Pour bien faire, 5 000 lits de plus devraient être disponibles dans le pays. C’est le principal problème des hôpitaux publics britanniques : le manque de places. Le taux d’occupation des lits, qui sert à estimer la saturation des établissements, est de 92 %. Afin d’éviter une congestion en cas de crise, il doit être inférieur à 85 %.

De plus en plus de consultations

Le rythme est d’autant plus alarmant que les tensions persistent au printemps. Cette saison est pourtant censée être plus calme.
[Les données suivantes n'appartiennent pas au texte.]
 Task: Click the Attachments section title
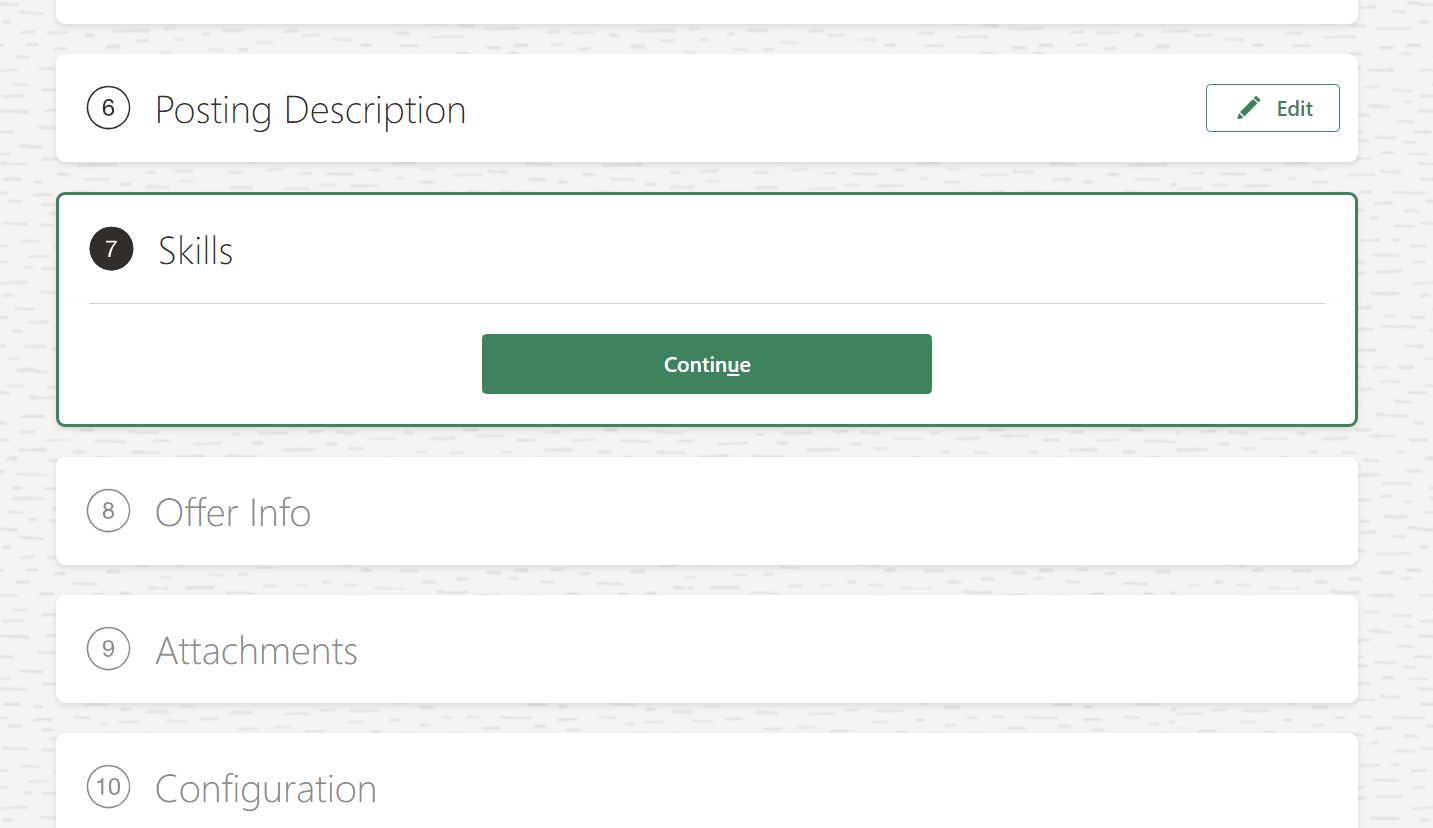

C’est bien la preuve, selon le porte-parole du NHS, que les financements ne sont pas seuls en cause. « Le personnel traite 1 800 patients en quatre heures, chaque jour, et 2,8 millions de patients de plus chaque année », souligne-t-il.

La directrice nationale des soins d’urgence, quant à elle, tente de voir l’aspect positif des causes. « Seuls 0,028 % des patients attendent 12 heures ou plus, sur les 5,6 millions qui se sont rendus aux urgences en trois mois », remarque-t-elle, tout en reconnaissant que ces retards sont « regrettables ».

Regarder le problème uniquement sous cet angle induit en erreur le public. Au-delà de la saturation des urgences, c’est l’ensemble du secteur hospitalier public qui étouffe, lentement mais sûrement. En raison des coupes budgétaires, les médecins ne sont pas assez nombreux pour assurer un service optimal.